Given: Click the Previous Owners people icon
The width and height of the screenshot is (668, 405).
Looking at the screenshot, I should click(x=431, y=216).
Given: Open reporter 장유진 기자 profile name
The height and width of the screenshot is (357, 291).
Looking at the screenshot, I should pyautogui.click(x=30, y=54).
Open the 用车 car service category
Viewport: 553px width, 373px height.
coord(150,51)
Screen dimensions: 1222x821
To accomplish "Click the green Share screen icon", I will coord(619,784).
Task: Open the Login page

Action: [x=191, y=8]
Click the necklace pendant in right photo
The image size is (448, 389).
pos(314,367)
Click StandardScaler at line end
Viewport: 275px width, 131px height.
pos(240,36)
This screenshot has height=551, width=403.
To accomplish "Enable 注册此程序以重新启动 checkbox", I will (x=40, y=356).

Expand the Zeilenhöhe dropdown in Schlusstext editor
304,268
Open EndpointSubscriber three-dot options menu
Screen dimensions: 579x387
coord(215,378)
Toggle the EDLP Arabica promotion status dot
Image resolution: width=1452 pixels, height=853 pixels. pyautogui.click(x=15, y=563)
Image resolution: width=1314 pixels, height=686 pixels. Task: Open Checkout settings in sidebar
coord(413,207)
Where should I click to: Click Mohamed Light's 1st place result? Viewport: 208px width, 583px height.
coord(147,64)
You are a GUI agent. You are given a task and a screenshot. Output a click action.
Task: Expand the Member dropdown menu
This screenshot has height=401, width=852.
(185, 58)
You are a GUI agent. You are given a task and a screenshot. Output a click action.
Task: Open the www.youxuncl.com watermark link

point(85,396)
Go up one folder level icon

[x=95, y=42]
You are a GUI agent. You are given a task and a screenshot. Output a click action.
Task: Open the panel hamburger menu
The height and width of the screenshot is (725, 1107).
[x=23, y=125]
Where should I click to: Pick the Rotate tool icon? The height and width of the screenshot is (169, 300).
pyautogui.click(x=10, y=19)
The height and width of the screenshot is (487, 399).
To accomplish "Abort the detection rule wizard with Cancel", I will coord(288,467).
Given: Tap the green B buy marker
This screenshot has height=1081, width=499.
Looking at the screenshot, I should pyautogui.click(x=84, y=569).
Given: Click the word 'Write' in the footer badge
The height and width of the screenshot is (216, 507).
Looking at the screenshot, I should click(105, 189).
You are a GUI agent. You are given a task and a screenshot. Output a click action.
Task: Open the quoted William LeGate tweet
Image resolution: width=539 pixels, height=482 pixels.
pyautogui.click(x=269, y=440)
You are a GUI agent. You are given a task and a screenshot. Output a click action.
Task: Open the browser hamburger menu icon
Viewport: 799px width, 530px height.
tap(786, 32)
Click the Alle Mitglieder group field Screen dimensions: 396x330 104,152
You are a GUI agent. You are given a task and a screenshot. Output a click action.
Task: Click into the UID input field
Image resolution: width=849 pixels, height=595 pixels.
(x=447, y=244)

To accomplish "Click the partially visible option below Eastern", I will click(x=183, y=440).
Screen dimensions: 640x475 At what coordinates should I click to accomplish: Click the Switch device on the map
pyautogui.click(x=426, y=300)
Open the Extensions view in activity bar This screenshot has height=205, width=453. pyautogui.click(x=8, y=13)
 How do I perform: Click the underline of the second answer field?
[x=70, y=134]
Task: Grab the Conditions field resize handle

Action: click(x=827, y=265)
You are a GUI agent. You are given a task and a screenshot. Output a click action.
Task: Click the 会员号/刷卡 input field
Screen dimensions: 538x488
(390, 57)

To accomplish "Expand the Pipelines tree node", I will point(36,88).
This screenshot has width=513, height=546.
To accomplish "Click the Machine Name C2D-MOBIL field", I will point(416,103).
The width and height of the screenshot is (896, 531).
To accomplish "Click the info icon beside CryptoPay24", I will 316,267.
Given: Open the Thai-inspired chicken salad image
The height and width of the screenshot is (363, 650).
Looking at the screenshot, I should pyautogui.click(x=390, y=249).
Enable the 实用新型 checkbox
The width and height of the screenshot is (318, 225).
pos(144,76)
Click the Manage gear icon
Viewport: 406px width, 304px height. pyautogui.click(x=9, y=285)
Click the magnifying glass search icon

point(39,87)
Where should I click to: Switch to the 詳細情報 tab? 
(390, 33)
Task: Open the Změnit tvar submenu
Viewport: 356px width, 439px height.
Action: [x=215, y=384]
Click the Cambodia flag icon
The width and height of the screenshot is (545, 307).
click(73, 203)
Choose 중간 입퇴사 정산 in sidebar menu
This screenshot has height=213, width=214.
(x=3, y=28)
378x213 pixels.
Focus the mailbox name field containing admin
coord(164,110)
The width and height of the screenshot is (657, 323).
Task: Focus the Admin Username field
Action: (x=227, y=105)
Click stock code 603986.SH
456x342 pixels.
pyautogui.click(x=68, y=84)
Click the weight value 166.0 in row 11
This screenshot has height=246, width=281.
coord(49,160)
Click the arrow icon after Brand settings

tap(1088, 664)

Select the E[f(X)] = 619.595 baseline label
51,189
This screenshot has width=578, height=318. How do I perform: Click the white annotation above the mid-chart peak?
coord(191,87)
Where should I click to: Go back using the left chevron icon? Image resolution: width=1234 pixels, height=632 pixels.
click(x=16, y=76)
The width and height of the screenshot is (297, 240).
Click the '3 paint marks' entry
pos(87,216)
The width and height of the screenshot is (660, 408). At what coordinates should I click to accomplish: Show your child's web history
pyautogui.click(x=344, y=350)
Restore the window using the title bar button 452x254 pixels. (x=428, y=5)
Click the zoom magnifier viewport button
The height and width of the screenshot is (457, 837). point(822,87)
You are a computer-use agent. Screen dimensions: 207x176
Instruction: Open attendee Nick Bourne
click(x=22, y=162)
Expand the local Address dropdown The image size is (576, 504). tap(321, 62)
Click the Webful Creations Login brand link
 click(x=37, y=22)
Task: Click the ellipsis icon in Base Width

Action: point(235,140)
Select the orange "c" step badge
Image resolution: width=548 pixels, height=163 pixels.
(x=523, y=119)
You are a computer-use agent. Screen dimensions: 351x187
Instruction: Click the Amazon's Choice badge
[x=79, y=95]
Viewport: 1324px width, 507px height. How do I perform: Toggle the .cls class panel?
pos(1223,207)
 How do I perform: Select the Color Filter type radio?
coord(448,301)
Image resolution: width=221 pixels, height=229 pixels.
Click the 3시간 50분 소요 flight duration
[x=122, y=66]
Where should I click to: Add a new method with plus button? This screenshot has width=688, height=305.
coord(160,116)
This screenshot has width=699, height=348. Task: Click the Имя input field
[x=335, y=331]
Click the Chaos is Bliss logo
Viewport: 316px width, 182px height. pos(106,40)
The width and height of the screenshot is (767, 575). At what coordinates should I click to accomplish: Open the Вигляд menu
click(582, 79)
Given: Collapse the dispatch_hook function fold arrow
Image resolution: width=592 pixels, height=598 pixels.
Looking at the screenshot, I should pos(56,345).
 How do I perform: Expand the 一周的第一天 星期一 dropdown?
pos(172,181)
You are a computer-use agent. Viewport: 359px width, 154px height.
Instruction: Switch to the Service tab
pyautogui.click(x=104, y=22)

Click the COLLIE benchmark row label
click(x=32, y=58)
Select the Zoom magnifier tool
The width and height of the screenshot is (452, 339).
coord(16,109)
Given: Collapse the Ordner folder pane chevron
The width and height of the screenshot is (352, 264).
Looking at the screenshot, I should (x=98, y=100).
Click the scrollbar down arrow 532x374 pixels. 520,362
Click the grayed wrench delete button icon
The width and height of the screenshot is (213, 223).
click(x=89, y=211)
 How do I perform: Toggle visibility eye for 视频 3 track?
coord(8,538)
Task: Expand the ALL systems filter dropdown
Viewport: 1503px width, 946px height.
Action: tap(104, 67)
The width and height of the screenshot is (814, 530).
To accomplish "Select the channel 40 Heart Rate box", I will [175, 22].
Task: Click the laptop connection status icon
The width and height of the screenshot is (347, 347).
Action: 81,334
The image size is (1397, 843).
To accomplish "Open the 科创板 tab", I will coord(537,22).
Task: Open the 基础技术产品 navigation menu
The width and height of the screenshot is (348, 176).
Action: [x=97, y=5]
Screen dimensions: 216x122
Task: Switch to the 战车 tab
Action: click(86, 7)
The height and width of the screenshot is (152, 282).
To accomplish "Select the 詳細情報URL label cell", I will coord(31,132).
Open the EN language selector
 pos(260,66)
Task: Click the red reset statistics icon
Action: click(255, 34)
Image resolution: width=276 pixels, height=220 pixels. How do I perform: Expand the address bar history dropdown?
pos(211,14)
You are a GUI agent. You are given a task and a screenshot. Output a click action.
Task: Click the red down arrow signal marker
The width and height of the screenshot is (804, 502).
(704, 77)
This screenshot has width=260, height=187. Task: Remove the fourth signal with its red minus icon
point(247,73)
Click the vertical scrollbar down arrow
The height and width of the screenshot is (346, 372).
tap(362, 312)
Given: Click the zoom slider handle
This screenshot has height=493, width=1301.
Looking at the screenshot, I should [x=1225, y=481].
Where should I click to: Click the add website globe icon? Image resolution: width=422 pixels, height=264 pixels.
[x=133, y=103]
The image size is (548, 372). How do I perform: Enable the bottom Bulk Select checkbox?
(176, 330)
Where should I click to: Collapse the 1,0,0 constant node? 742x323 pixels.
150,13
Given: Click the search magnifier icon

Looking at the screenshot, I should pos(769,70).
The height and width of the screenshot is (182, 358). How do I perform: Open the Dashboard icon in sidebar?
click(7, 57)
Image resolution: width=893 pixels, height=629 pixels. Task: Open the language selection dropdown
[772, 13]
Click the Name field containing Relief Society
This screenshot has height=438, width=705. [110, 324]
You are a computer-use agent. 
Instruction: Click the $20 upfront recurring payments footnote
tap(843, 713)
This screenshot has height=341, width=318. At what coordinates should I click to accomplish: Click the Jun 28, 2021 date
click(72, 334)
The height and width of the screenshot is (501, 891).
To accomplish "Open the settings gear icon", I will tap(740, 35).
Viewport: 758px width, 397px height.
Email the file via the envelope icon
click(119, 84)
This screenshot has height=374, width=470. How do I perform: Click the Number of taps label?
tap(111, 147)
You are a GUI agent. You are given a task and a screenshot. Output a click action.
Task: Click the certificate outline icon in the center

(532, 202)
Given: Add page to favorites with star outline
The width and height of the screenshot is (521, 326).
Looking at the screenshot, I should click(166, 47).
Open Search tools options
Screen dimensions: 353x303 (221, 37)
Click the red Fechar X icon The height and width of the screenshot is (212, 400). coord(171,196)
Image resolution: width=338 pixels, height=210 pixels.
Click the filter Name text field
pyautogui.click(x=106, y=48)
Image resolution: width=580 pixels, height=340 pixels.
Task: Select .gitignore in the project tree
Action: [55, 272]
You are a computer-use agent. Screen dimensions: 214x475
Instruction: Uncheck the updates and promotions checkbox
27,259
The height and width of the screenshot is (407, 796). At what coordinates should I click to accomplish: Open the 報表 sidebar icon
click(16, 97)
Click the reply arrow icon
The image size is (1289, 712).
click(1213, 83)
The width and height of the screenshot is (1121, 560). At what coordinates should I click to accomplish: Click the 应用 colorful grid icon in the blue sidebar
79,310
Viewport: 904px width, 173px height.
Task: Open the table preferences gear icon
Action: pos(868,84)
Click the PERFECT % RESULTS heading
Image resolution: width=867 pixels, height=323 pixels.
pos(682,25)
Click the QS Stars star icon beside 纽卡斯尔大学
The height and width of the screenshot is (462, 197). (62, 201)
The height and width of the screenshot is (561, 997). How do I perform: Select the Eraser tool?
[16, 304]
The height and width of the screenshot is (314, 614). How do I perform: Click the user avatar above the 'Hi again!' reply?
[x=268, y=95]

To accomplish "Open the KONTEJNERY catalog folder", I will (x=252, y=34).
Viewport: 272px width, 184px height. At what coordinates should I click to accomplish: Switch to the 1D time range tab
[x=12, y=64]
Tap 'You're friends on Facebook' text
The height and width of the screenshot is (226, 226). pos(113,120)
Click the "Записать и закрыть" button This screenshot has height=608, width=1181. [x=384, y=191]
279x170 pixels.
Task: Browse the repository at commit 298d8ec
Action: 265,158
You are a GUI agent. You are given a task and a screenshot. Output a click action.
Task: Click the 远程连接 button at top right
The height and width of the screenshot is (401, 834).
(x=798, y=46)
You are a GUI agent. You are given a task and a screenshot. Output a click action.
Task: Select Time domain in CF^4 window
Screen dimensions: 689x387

* * *

**WHAT TO WORK ON**
State the number of lines above that include the word "marker", and write nothing besides that number.

**RESULT BELOW**
2